Rossmann wycofuje dwa produkty. W jednym znaleziono martwe pszczoły, pilny apel do klientów

W jednym z największych sieciowych sklepów drogeryjnych w Polsce podjęto decyzję o wycofaniu dwóch produktów z kategorii superfoods. Inspekcja sanitarna wykryła w nich niepożądane substancje, co doprowadziło do natychmiastowego usunięcia ich z półek. Czy klienci mogą liczyć na zwrot pieniędzy?
Produkty uznane za niebezpieczne
Decyzja o wycofaniu popularnych artykułów spożywczych nigdy nie jest podejmowana pochopnie. Tym razem Państwowa Inspekcja Sanitarna przeprowadziła kontrolę, której wyniki mogą zaskoczyć wielu klientów. Wykryto zanieczyszczenia organiczne, które nie powinny znaleźć się w żadnym produkcie spożywczym.
Rossmann poinformował, że wycofane produkty to nasiona chia dostarczane przez firmę Eko Ziarna oraz pyłek kwiatowy z Gospodarstwa Pasiecznego "Sądecki Bartnik". To właśnie w tym drugim wykryto najbardziej niepokojące znaleziska. Co takiego zawierały te produkty? Odpowiedź może budzić zdziwienie.
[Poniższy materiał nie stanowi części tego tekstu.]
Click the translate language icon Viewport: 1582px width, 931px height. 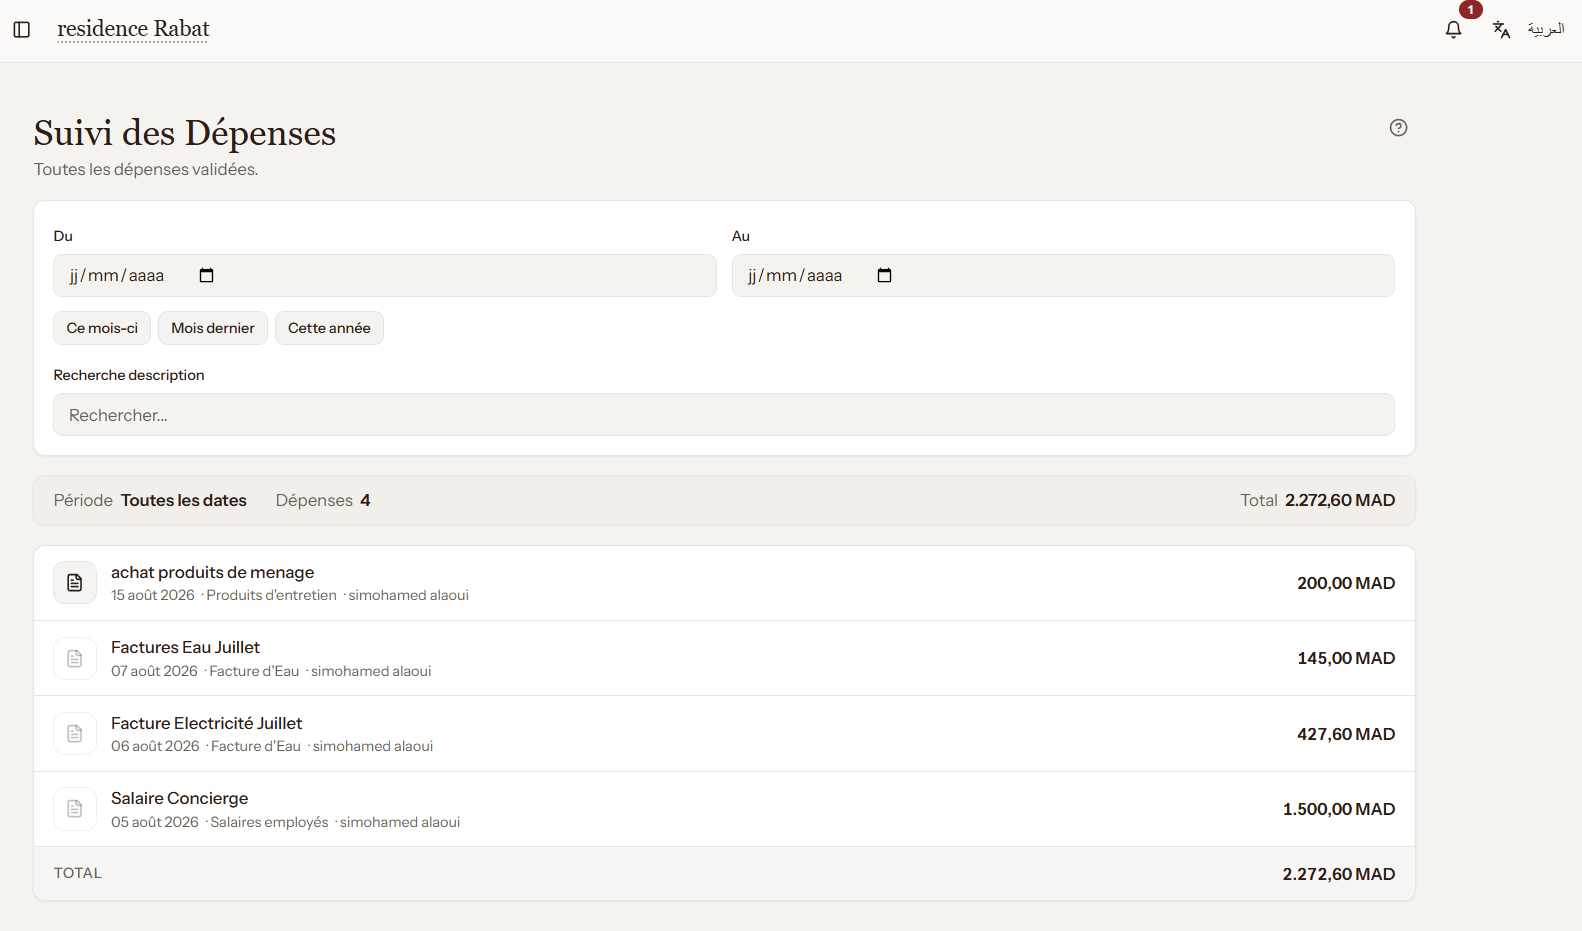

Szokujące wyniki kontroli sanepidu
Badania laboratoryjne przeprowadzone przez sanepid ujawniły nieoczekiwane nieczystości w popularnym pyłku kwiatowym. Inspektorzy wykryli w nim martwe pszczoły oraz ich części, co stanowi poważne zagrożenie dla zdrowia konsumentów. W nasionach chia natomiast znaleziono zanieczyszczenia pochodzenia roślinnego.
Sieć Rossmann odniosła się do całej sytuacji w oficjalnym komunikacie:
Traktujemy ten incydent bardzo poważnie. Zobowiązaliśmy naszych dostawców do podjęcia działań w celu zwiększenia kontroli surowca w zakresie poziomu obecności ciał obcych. W ramach działań naprawczych rozpoczęto procedurę wycofania z rynku oraz poinformowano odbiorców kwestionowanego towaru - czytamy na oficjalnej stronie Rossmanna.
Czy klienci mogą liczyć na zwrot pieniędzy?
Każdy, kto zakupił produkty objęte wycofaniem, może je zwrócić w dowolnym sklepie Rossmann, bez konieczności okazania paragonu. Sieć zapewnia, że każdy klient otrzyma pełny zwrot kosztów.
Rossmann nie jest jedyną siecią, która w ostatnim czasie podjęła podobne kroki. Lidl również wycofał jeden ze swoich produktów - Alpenfest Precle w czekoladzie. Powodem było potencjalne ryzyko podrażnienia jamy ustnej i bólu języka po spożyciu.

Sieci handlowe coraz częściej decydują się na radykalne kroki w trosce o bezpieczeństwo konsumentów. To pokazuje, że nadzór nad jakością sprzedawanych produktów jest nie tylko koniecznością, ale i normą w nowoczesnym handlu.